Matt Kemme, the Cincinnati company’s VP/marketing and innovation, said it was time for the company’s mascot to hit the airwaves. “We needed to show how the products work — not just that they are ‘tough,’ ” he told The Cincinnati Enquirer.  “We needed that extra layer.”

It was tricky bringing the company’s character to life, noted the story. The gorilla represents the adhesive’s strength but makes the brand approachable to customers. Do-it-yourselfers want a brand that’s stronger than the Elmer’s they associate with their kid’s school projects, but not as intimidating as Liquid Nails used by carpenters.

“It’s just not as scary with a gorilla on the package,” Kemme said. “The gorilla is somebody we wanted to bring to life to make him even more approachable.”

Possible was tapped for creative: “There’s a lot of questions you’ve got to answer when the character becomes real and has to interact with real people: ‘How do people react to him?’ and ‘How does he react to them?’,” said Lucas Peon, Possible CEO. “The trick is: he’s tough, but friendly. He doesn’t have patience for short cuts. He wants to do a job right. He’s a good gorilla and wants to help people.”

For the two TV spots, the company hired a Hollywood animatronics shop to build a lifelike gorilla. An actor wears the gorilla suit, while two technicians control the character’s facial expressions via hand-held remotes. The gorilla doesn’t talk, but communicates through gestures and grunts that were edited in. In the TV spots, struggling do-it-yourselfers attempt fixes with generic products when the gorilla shows up offering Gorilla Glue solutions.

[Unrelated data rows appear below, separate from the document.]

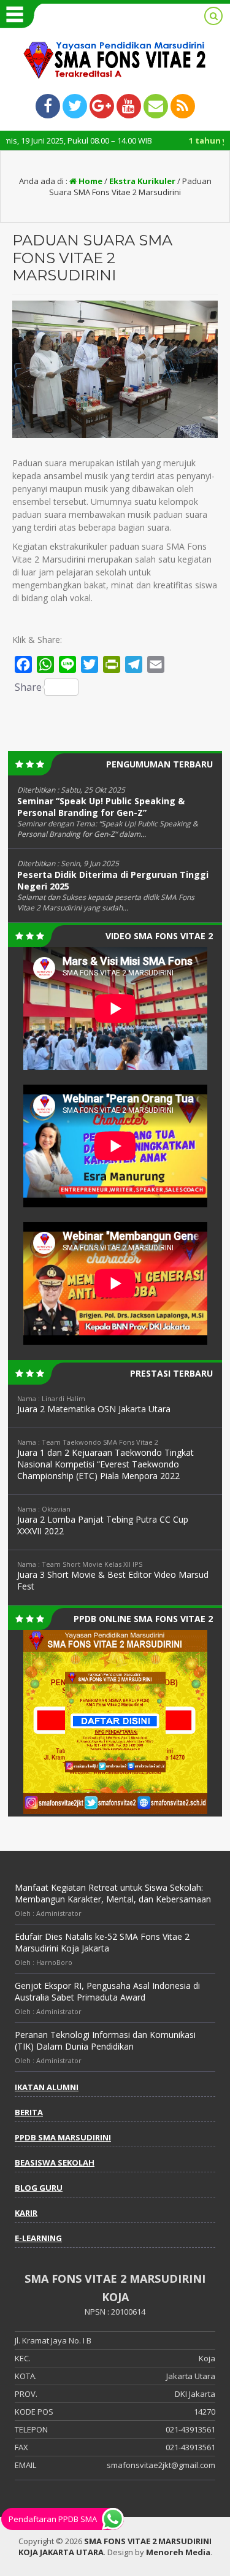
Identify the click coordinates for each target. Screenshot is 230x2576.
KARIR (26, 2212)
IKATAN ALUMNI (47, 2087)
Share (28, 687)
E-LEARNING (38, 2237)
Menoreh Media (178, 2552)
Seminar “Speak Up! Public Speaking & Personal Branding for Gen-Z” (101, 806)
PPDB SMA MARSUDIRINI (63, 2137)
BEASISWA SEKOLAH (54, 2162)
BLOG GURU (39, 2187)
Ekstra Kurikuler (142, 180)
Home (89, 180)
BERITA (29, 2112)
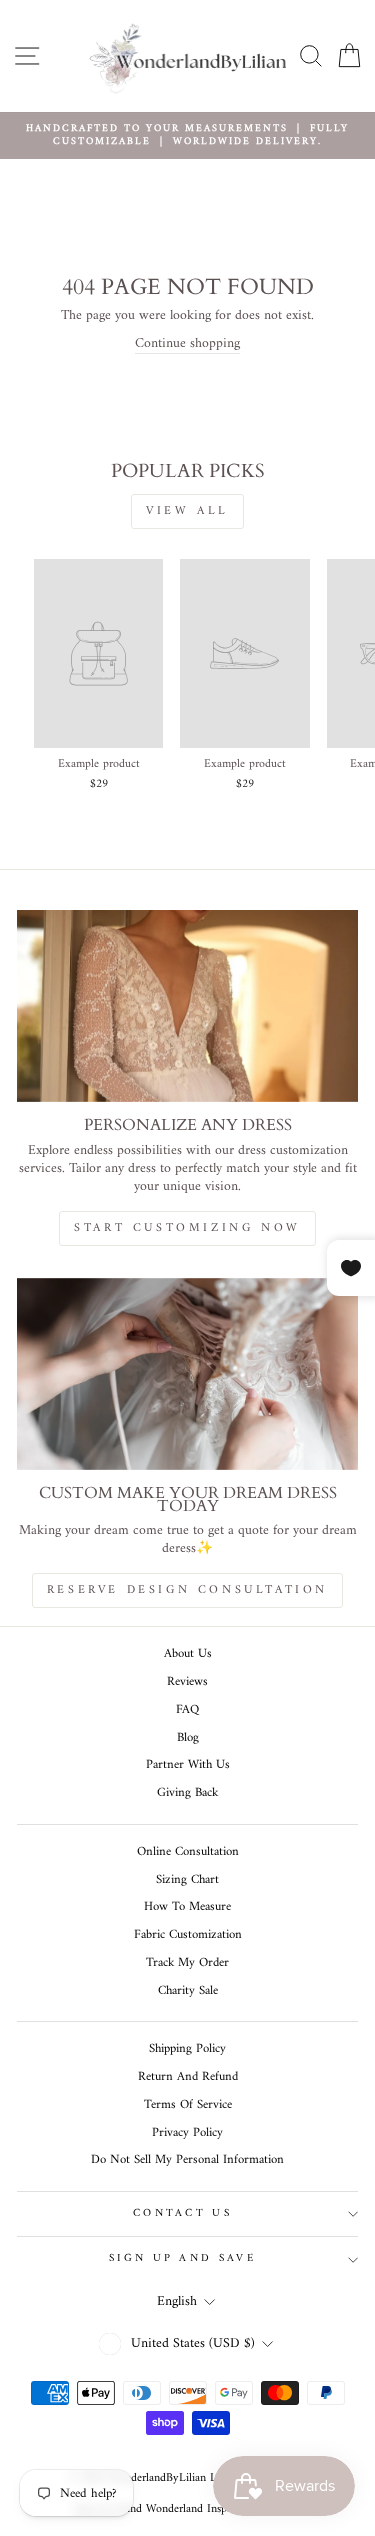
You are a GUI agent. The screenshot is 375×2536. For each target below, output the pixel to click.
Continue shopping (187, 344)
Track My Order (187, 1963)
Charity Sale (188, 1991)
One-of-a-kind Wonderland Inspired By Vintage (187, 2509)
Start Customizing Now (187, 1228)
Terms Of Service (188, 2105)
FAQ (187, 1710)
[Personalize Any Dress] (187, 1006)
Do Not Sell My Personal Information (187, 2160)
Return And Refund (188, 2077)
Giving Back (187, 1793)
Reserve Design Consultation (187, 1590)
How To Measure (187, 1907)
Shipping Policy (187, 2049)
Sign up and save (182, 2258)
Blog (188, 1738)
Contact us (182, 2213)
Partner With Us (188, 1765)
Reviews (187, 1682)
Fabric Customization (188, 1935)
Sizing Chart (187, 1880)
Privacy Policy (187, 2133)
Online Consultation (188, 1852)
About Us (188, 1654)
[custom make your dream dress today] (187, 1374)
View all (187, 511)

In one ad, a man is trying to reattach a wooden gate door to a brick fence. The company’s polymer glue is used for the repair. A voice-over and animation quickly explain the glue is designed to expand into porous and uneven surfaces like the brick and wood enabling a firm stick.

In the other ad, another man is trying to duct tape a tarp over a broken window with no success. Using Gorilla tape — which is thicker and weather-proof — the tarp is taped to a brick wall.

Kemme said it took a few attempts for Gorilla Glue to get the right tone they wanted.

In one commercial that won’t air on TV, the gorilla swats the generic glue out of a do-it-yourselfer’s hand then glues a mailbox he was trying to fix.